Recipe from 1990 Presbyterian Women First Presbyterian

Church of Apopka, Treasures and Pleasures cookbook

1 (12-ounce) package of chocolate chips

1/2 cup of margarine

1 (10-ounce) package multi-colored marshmallows

1 cup finely chopped pecans

Flaked coconut (small can)

Melt chocolate and oleo over low heat and let it cool, then add marshmallows and nuts to the chocolate mixture. Place mixture on waxed paper and shape into two rolls, 1-1/2 to 2 inches in diameter. Pat mixture with hands to make mixture hold together, then roll them in coconut. Refrigerate and then when thoroughly chilled slice into half-inch slices. Recipe yields three dozen of the beautifully colorful as well as delicious “church windows.” They can be frozen after slicing layered with wax paper.

 

peanut.butter.fudgeAGNES GREEN’S MICROWAVE

OLD-FASHIONED FUDGE

Recipe from Lake Hill Baptist Church’s

Treasures from Heaven

2 cups sugar

5 tablespoons cocoa

1/4 teaspoon salt

1 cup milk

1 tablespoon light corn syrup

2 tablespoons butter or margarine

1 teaspoon vanilla

1/2 cup chopped nuts

Combine sugar, cocoa and salt in a three quart to three-and-a-half quart mixing bowl or casserole dish.
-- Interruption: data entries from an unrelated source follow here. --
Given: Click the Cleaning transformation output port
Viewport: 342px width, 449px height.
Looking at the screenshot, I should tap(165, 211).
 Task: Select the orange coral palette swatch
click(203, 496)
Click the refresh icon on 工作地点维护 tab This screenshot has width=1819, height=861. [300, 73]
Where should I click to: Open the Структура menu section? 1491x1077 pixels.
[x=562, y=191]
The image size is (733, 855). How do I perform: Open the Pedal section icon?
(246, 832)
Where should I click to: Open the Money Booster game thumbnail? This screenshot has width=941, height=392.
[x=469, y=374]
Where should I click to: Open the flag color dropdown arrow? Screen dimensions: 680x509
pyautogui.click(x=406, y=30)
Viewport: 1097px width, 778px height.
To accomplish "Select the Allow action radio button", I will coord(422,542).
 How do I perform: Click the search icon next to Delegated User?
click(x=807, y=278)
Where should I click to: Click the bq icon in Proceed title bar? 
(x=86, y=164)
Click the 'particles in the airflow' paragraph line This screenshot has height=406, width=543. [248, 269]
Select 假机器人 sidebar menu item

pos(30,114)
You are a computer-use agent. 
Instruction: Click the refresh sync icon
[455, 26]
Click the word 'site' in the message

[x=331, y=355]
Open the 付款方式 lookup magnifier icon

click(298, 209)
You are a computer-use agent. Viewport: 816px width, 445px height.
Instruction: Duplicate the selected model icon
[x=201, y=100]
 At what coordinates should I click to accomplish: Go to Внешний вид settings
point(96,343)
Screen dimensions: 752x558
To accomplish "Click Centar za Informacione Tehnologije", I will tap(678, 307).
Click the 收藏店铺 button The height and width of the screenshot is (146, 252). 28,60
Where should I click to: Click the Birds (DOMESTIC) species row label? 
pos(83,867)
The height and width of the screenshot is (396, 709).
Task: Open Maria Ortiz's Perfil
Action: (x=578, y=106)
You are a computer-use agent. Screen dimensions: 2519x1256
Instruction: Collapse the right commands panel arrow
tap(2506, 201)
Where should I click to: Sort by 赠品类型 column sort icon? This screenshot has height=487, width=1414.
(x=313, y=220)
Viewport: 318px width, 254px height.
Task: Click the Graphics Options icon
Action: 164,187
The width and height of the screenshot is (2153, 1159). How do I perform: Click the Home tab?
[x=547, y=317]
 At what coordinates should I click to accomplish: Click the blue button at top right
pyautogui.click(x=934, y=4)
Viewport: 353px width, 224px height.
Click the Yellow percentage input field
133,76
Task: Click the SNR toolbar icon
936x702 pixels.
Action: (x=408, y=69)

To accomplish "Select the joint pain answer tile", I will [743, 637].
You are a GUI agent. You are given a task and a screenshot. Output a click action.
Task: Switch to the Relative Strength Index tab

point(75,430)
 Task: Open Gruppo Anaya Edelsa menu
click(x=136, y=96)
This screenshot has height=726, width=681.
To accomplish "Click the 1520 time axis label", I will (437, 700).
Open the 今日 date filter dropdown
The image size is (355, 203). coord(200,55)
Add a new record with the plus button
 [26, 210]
Stir in milk and syrup thoroughly. Cover. Microwave uncovered for 10-14 minutes. Test by dropping a small amount of mixture in ice water. It should form a small ball when picked up. Without stirring, cool mixture to lukewarm, 120 degrees on the edges of the mixture. After 10 minutes, the casserole may be placed in a bowl of cool water if you wish. Add vanilla and nuts, then beat until mixture is thick and creamy, starts to hold its shine and holds its shape. Then pour the mixture quickly into a buttered 9-by-5 or a 10-by-6 inch loaf dish. If fudge is too thick to spread, stir in a few drops of cream or milk.